今日ご紹介するのは竹内まりや「駅」です。
デビューからカラッとしたアメリカンポップス風の作風で活動してきた彼女が突然発表した「駅」。
異色の作風ながらファンからの人気も厚いこの曲は元々は中森明菜に提供されたものでした。
竹内まりやの艶やかな低音が特徴の声は当時主流の女性シンガーの繊細な声とは全く違うカラッとした明るさをそなえ、音楽界に衝撃を与えました。
これまでの歌手ではできなかったアメリカンポップスを表現できるということで彼女のもとにはザ・フォーク・クルセダーズの加藤和彦、さらに現夫の山下達郎まで様々な作曲家が集うことになります。

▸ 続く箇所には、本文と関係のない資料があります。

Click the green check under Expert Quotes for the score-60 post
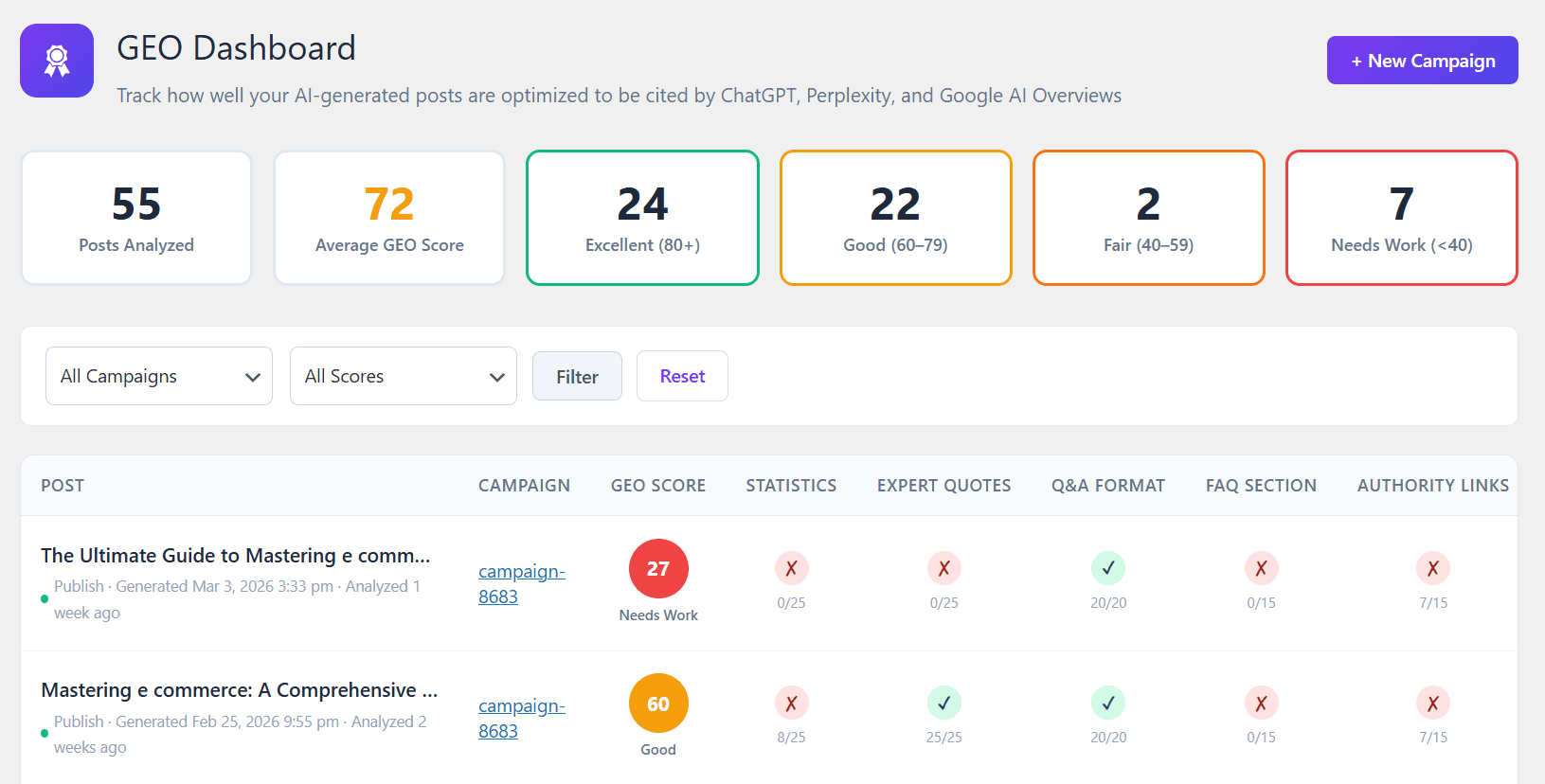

近年のシティ・ポップ特集ではもはや定番といった感のある「プラスティック・ラヴ」も山下達郎のシリアスなトラックに彼女が艶やかな声で朗らかさをプラスし、見事に受けきった好例と言えるでしょう。
ところが、この「駅」は彼女としては暗めのバラード。
人によっては「演歌」とも捉えられるこの曲は彼女の作風から考えれば異色ともとらえられますが、この曲はあの中森明菜に依頼された曲であると言われれば納得していただけるでしょうか。
~『一方、異を唱えたのが竹内まりやの夫でシンガー・ソングライターの山下達郎だ。達郎は、まりやが提供した「駅」に対して明菜の歌い方が気に入らなかったという。
まりやの書き上げた詞の世界は、藤倉がコンセプトとして示した通り「二十歳過ぎの女性が誰でも経験しそうなドラマチックな物語」だった。まりやは詞の中で別れを乗り越えた大人の女性の力強さをイメージさせた。逆に明菜は吐息のようなボーカルで悲壮感を漂わせたのだ。当時を知る音楽関係者はいう。』~
たしかに、中森明菜の「駅」は悲壮感の漂うもので、竹内まりやの曲に合わせるには少し感傷的すぎるアレンジかもしれません。
ただ、「駅」が収録されたアルバム「CRIMSON」は全曲をささやくような歌唱法で統一しているコンセプトアルバムのため、少し気の毒なような気も?
中森明菜の「駅」、竹内まりやの「駅」、世の中に二つの「駅」があるのは不幸なすれ違いが原因だったんですね。